Would you return the lines between the one holding "Given: Select LOAD from the top toolbar" and the one holding "Given: Collapse the", inclusive, and only those, exactly as they stand in the listing below?
▬▬▬▬▬▬
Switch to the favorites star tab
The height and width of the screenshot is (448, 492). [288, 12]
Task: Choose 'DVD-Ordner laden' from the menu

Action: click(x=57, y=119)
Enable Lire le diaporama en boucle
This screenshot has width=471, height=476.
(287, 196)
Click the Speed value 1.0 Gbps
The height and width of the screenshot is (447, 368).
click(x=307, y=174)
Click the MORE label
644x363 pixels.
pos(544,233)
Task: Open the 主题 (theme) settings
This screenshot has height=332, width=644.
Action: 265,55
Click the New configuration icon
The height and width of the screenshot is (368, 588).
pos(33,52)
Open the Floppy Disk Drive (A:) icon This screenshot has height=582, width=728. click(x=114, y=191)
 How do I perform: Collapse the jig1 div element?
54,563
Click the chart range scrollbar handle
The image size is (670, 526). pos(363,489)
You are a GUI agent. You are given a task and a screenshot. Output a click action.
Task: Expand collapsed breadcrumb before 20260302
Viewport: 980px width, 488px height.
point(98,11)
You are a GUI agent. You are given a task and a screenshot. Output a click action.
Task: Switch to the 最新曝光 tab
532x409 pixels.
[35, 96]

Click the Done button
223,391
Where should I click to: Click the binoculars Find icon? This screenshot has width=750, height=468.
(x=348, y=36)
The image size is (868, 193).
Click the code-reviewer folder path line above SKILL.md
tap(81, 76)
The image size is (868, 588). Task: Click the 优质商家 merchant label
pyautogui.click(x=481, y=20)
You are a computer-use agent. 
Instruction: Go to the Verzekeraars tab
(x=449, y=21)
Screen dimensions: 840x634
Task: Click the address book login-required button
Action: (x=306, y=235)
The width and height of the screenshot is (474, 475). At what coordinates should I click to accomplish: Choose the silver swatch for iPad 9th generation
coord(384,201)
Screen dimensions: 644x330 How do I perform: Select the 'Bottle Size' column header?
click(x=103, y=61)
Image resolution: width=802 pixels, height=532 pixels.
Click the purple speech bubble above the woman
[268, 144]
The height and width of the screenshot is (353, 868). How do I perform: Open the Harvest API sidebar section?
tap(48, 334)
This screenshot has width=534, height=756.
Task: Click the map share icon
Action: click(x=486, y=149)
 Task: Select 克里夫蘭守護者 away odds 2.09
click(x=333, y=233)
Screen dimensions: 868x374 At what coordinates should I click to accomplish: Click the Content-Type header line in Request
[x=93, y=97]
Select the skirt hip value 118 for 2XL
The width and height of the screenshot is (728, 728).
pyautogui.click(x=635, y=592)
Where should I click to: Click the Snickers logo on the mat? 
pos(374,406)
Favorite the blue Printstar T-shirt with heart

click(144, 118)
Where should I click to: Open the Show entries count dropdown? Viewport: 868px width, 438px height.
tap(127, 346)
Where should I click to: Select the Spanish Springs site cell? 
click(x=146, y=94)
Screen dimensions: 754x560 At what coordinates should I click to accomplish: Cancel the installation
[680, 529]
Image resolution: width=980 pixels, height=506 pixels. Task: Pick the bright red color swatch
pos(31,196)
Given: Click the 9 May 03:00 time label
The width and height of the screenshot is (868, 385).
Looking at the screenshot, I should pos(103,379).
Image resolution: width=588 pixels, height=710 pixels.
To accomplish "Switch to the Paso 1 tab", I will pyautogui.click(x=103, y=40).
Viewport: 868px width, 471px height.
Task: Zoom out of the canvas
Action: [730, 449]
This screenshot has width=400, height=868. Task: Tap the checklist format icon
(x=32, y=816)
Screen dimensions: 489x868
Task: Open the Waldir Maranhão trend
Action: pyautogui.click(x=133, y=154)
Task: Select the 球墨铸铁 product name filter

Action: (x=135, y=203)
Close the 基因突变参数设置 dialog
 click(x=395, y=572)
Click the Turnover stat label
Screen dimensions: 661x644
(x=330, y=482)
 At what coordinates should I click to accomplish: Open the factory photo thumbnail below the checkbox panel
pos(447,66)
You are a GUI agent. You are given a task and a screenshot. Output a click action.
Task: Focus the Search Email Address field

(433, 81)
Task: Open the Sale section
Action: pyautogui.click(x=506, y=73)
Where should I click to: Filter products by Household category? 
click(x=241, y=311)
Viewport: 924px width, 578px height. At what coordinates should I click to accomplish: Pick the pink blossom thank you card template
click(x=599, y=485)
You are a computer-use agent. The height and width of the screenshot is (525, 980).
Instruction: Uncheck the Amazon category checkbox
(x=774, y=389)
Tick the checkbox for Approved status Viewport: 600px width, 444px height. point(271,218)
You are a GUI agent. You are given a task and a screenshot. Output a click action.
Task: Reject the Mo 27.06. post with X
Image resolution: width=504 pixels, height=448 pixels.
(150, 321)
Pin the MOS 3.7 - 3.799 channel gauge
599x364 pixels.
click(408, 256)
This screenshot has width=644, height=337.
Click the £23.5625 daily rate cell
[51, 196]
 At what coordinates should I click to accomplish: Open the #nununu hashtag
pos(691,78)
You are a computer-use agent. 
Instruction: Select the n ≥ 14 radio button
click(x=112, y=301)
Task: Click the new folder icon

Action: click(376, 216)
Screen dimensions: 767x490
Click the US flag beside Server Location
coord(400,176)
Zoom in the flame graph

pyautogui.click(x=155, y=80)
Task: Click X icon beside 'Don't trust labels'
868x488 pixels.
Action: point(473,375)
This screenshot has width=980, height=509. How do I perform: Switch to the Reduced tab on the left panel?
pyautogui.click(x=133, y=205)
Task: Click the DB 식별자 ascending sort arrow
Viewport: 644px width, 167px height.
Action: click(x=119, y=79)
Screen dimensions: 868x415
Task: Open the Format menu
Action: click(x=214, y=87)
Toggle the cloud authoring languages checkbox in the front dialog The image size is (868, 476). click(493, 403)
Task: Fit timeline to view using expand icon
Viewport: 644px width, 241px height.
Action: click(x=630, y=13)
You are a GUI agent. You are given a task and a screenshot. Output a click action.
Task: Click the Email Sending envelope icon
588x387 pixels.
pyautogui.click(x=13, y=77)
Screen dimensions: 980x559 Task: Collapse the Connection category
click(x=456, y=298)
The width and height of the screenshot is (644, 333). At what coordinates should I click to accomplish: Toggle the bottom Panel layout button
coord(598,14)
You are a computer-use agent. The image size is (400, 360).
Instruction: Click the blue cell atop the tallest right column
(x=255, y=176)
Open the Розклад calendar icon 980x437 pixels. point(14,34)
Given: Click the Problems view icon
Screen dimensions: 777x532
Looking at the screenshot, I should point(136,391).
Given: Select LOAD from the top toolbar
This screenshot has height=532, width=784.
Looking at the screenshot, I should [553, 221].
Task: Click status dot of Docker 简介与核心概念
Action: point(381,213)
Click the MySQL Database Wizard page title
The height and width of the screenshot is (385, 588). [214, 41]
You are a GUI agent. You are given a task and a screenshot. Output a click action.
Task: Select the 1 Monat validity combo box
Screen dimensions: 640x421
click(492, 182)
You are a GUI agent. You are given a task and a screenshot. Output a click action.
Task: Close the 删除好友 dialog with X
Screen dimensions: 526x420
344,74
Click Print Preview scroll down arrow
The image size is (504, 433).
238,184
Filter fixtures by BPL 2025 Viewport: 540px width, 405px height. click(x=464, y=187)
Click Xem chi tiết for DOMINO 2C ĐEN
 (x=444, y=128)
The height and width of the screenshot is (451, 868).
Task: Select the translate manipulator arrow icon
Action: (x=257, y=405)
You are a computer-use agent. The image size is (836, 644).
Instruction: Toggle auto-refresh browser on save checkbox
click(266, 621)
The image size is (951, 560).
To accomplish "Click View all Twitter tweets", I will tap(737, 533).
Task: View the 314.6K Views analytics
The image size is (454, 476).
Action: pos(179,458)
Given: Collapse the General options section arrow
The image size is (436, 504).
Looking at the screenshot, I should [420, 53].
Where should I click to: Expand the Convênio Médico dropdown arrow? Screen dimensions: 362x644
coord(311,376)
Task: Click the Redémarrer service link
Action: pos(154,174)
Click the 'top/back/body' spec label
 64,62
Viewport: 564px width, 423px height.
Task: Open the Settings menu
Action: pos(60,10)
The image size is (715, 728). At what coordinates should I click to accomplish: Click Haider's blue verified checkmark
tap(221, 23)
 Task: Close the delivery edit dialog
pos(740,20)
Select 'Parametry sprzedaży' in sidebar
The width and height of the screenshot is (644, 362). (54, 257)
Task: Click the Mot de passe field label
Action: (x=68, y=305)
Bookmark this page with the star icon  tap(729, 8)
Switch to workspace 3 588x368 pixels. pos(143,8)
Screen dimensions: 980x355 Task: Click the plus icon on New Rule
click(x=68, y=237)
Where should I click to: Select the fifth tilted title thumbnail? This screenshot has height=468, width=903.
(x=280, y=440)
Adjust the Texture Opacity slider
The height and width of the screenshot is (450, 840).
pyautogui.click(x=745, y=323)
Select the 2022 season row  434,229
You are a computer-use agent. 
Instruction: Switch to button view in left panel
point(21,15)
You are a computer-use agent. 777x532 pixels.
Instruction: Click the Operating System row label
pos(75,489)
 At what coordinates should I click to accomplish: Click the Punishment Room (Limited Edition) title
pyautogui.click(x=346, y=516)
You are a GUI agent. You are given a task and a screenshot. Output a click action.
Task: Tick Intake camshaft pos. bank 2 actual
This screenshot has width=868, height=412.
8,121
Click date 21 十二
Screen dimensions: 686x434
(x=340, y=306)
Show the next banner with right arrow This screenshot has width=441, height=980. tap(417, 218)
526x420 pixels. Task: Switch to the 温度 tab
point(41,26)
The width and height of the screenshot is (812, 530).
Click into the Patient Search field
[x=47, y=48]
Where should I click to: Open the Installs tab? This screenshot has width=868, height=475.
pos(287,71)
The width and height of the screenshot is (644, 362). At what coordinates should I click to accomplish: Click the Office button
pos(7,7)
▬▬▬▬▬▬
**Answer to the exercise:**
Given: Select LOAD from the top toolbar
This screenshot has height=532, width=784.
Looking at the screenshot, I should [553, 221].
Task: Click status dot of Docker 简介与核心概念
Action: point(381,213)
Click the MySQL Database Wizard page title
The height and width of the screenshot is (385, 588). [214, 41]
You are a GUI agent. You are given a task and a screenshot. Output a click action.
Task: Select the 1 Monat validity combo box
Screen dimensions: 640x421
click(492, 182)
You are a GUI agent. You are given a task and a screenshot. Output a click action.
Task: Close the 删除好友 dialog with X
Screen dimensions: 526x420
344,74
Click Print Preview scroll down arrow
The image size is (504, 433).
238,184
Filter fixtures by BPL 2025 Viewport: 540px width, 405px height. click(x=464, y=187)
Click Xem chi tiết for DOMINO 2C ĐEN
 (x=444, y=128)
The height and width of the screenshot is (451, 868).
Task: Select the translate manipulator arrow icon
Action: (x=257, y=405)
You are a computer-use agent. The image size is (836, 644).
Instruction: Toggle auto-refresh browser on save checkbox
click(266, 621)
The image size is (951, 560).
To accomplish "Click View all Twitter tweets", I will tap(737, 533).
Task: View the 314.6K Views analytics
The image size is (454, 476).
Action: pos(179,458)
Given: Collapse the General options section arrow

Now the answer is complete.